To see this happen again, to an otherwise excellent fellow who clearly had the experience to know better, and despite all the warnings that shouldn't even be necessary, is sickening to a pilot. Hubris and small aircraft are a terrible combination. A pilot must know when to say: Too much. He must have the discretion to admit that the reasons to hold back are greater than the reasons to go, and he must have the valor to say no, especially to himself: Yes, reality applies to me, too. No, I am not special. The pilot who cannot do this is an accident in search of a grid-reference. It is only a matter of where and when.
* * *
This lesson was driven home to me before I had gotten quite arrogant enough to bend my airplane or my body. One night, before I had the training to fly an airplane on instruments alone, I blundered into an advection fog that had not been predicted although I should have suspected it. For several, horrible seconds, I had no idea which way was up, much less north, south, east, or west. But I rallied my wits and my autopilot, turned around, and asked Air Traffic Control for their wise advice. With the help of an overflying United Airlines captain who kindly relayed our radio messages (bless you, Sir!), we found an adequate alternative runway where I landed and stayed for the night. A pilot's-lounge couch has never been so comfortable!
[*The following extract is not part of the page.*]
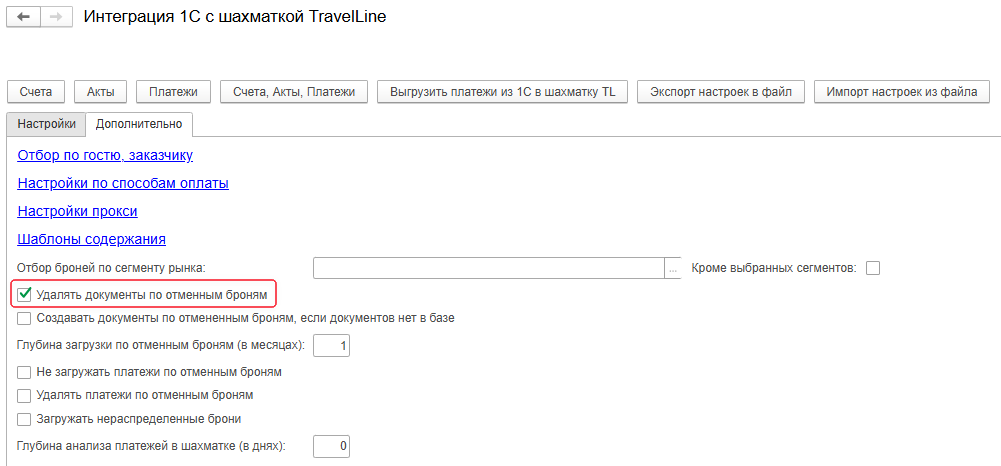Viewport: 1001px width, 466px height.
Task: Click Экспорт настроек в файл
Action: [x=721, y=92]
My pilot-reports that night essentially re-wrote the weather briefings, and I took the lesson on prudence and the dangers of excessive trust deeply to heart. Had anything else gone wrong that night, had things been any worse, they could have been much worse. I still go cold when I remember how perilous that situation, the result of a simple rookie mistake, had been. But I had blundered only into an unpredicted overcast, not a violent rainstorm, and I had plenty of fuel to take me to an unplanned alternate. This and my willingness to get on the radio and confess my predicament are probably why I am still here to regret my mistake.
There have been other teachable moments over the years from which I learned again the lessons of carelessness and neglect, that reality cannot be denied, and that flying, more than most things, does not forgive big mistakes. Neither does it forgive too many small mistakes. Nature knows all the cards, and gravity always wins.